XIX

Tras el atentado, Zoe se volvió insomne. Mejor dicho, las pesadillas la volvieron insomne. Entraba en el sueño como una niña y salía de él convertida en una anciana. No sé qué veía allí dentro, en las cálidas noches de abril y mayo de 2004, pero sé que despertaba sudorosa, estremecida, llena de dolor.

Así que, sencillamente, decidió dejar de dormir. Se pasaba las noches viendo películas antiguas, leyendo libros sobre Francis Bacon, Anselm Kiefer o caligrafía japonesa, preparando recetas exóticas que, más de una vez, dañaron mi estómago o acabaron en el retrete.

—La muerte se ha instalado aquí —decía señalándose el cráneo, como si allí dentro, en esa magnífica sala oscura donde proyectamos nuestras cintas predilectas, se escondiera el aleph del universo.

Durante los dos meses que duró su insomnio, yo la traté con mucha ternura, como a una hija, no como a una esposa. Cuando follábamos, me miraba a los ojos de un modo extraño, igual que si yo fuera un extranjero. No había amor en su mirada, tampoco deseo; parecía una mirada decepcionada, extrañada de encontrarse allí, con un hombre dentro de ella.

Luego, un buen día, casi ya entrado junio, me la encontré profundamente dormida frente al televisor. Durmió veinte horas seguidas, como un cosmonauta regresado de algún viaje larguísimo, y al despertar, entre bostezos y una ansiedad disfrazada de alegría, yo sentí que no sólo había recuperado a mi mujer, sino que ella había reencontrado la paz.

Los dos meses de insomnio de Zoe me hablaron de nuestra fragilidad, una fragilidad tanto más acusada a medida que envejecemos.
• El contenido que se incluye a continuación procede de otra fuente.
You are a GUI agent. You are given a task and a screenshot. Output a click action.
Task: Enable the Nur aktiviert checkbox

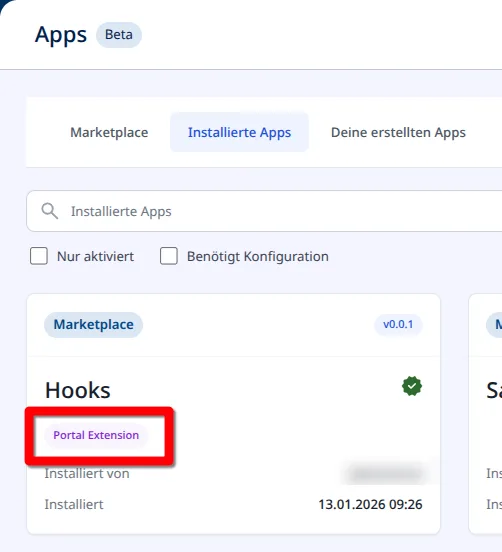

Somos poco, muy poco, un hilo entre dos tinieblas, y apenas basta un azar, un pequeño viento, un incidente a medianoche, para que el hilo se rompa, caiga al vacío, se vuelva invisible.

Por eso tenemos que amarnos desesperadamente, como si cada día que pasamos juntos pudiera ser el último. Salvo el amor, cualquier negocio de este mundo puede ser aplazado para mañana.
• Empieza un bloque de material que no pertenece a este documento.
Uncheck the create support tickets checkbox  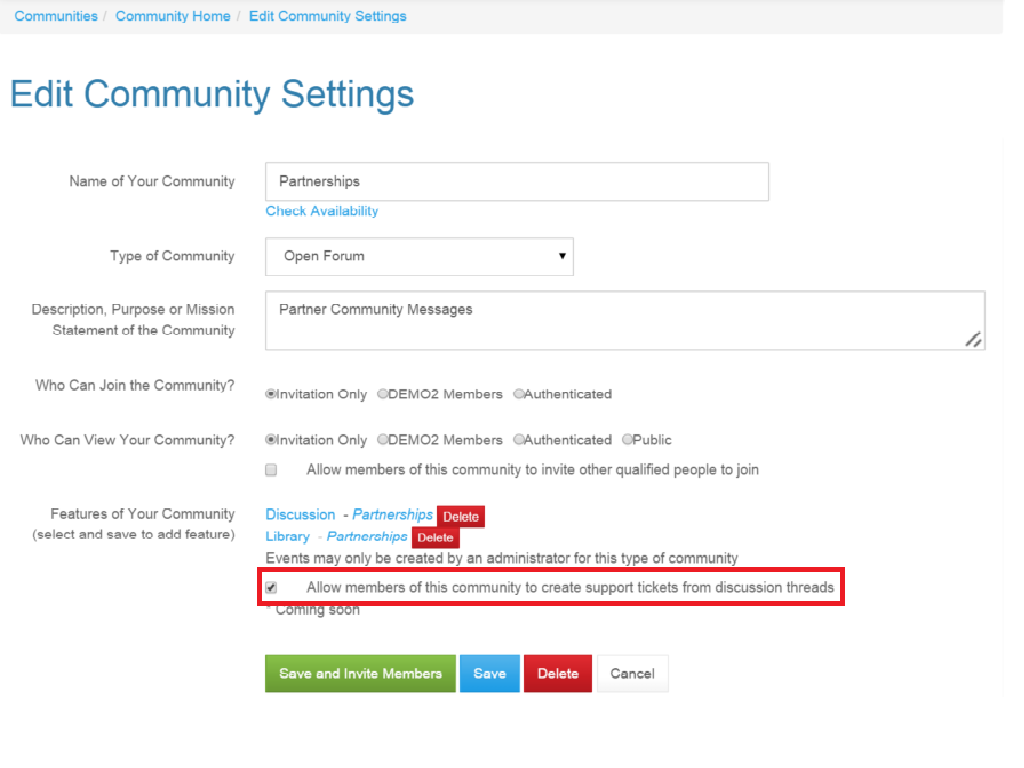coord(271,588)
Nada nos hace tan sabios como el dolor. Hay una lucidez en la experiencia del dolor que no se puede conquistar de otra manera que sufriendo. De hecho, si no olvidáramos nuestra experiencia del dolor, creo que seríamos eternamente sabios, y que ya nada nos heriría; por desgracia, incluso la sabiduría del dolor se olvida, y de nuevo recaemos en nuestras viejas costumbres imperfectas.
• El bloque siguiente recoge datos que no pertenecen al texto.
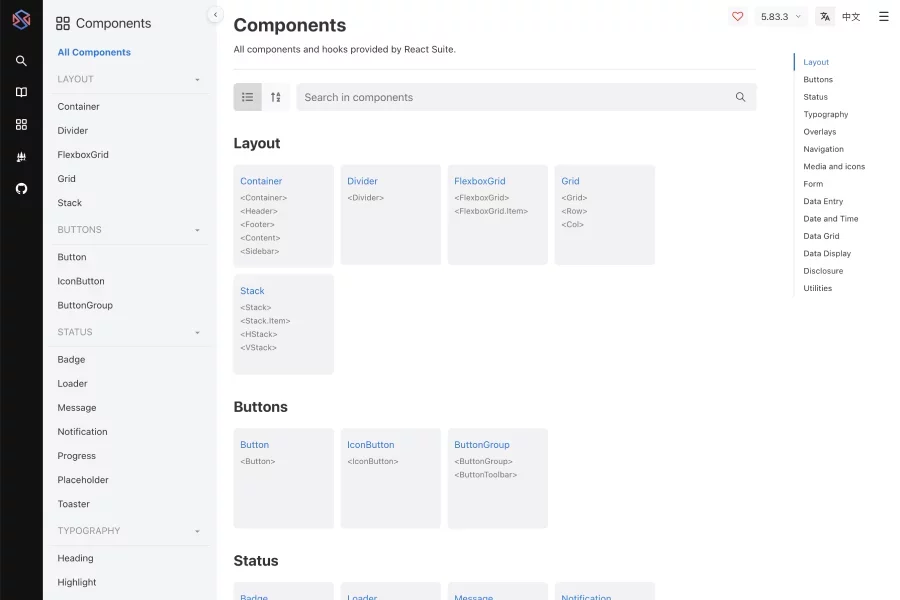900x600 pixels.
Task: Collapse the STATUS sidebar group
Action: tap(197, 333)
Si yo hubiera sabido la angustia que aguardaba a Zoe en los siguientes sesenta días, la hubiera abrazado con fuerza aquella tarde cuando regresó a casa. Pero cuando lo hizo me limité a besarla en la mejilla, casi de pasada, como a una tía lejana, a pesar de las ganas que tenía de verla y de lo vacío que me sentía por dentro.

Después charlamos un rato de su trabajo, de la película que yo había visto, de las noticias que había en el ambiente. Me dijo que la gente se miraba por la calle de un modo extraño.

—Como queriendo parecer mejores de lo que en realidad son —dijo.

No respondí nada a semejante percepción. Recuerdo que pensé en la madre de Fran amasando harina. En sus clientes mirando cómo la harina cobraba forma de oblea, de espiga, de lazo, de corazón o de palmera: las formas de la vida.

Como ya mencioné al hablar de una taxonomía filosófica de los hechos, a las 20:20 horas compareció ante la prensa el ministro del Interior, Ángel Acebes. Dos colores dominaban sobre los demás en su representación: el plata de sus sienes, en un cabello sin duda demasiado largo para lo que se espera de un ministro, y el rojo de su cara, que recordaba a un alcohólico o quizá mostraba el rubor de quien sabe que está mintiendo. Una furgoneta con siete detonadores y una cinta en árabe con versículos coránicos había sido encontrada en Alcalá de Henares. Se había abierto una segunda «línea de investigación». Ésa fue su expresión literal, que luego se haría detestablemente célebre unida al verbo «descartar».

A las 20:27 horas, el rey, en un mensaje televisado, apeló a la sagrada trinidad de los poderes cívicos: unidad, firmeza, serenidad. De su comparecencia no recuerdo colores, atmósfera ni nada especial. Quizá la atonía del Borbón sea el misterio inefable de su éxito.